• RECORDS FOR THE TASK:
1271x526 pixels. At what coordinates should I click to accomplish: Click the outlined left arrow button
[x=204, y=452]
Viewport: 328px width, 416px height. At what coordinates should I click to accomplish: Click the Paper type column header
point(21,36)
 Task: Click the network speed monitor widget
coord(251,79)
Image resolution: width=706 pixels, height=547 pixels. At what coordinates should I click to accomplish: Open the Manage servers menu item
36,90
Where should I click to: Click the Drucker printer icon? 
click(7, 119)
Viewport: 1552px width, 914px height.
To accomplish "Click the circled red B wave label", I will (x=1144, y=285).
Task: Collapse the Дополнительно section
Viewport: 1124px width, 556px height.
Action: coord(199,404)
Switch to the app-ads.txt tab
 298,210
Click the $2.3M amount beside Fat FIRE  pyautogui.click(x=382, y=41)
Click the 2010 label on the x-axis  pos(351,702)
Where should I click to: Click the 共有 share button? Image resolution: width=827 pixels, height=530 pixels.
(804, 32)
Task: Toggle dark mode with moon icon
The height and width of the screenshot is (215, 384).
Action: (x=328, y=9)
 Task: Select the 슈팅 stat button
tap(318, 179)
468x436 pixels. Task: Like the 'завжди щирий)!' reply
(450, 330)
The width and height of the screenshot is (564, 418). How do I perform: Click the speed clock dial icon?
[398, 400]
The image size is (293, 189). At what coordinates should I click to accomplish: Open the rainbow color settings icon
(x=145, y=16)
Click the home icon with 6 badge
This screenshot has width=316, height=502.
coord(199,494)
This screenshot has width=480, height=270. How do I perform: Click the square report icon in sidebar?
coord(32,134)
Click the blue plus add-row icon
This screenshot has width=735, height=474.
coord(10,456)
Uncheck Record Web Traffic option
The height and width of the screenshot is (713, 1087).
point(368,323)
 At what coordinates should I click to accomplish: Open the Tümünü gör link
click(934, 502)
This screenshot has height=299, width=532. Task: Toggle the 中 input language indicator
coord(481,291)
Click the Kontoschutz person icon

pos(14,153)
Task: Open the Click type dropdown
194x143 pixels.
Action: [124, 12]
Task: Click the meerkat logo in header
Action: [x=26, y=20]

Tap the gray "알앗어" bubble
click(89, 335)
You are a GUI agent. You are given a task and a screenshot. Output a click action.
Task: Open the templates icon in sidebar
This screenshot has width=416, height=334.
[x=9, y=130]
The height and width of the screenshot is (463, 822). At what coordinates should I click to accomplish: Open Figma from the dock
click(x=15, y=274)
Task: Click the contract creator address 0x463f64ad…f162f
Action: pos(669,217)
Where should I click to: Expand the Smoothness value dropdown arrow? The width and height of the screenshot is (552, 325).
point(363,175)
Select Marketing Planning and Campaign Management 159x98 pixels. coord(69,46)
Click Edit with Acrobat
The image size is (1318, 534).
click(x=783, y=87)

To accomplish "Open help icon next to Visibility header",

• AIM OF THE EXERCISE:
Copy out each line of the material in which the word "label" turns up.

• RESPONSE TO THE EXERCISE:
To accomplish "Click the circled red B wave label", I will (x=1144, y=285).
Click the 2010 label on the x-axis  pos(351,702)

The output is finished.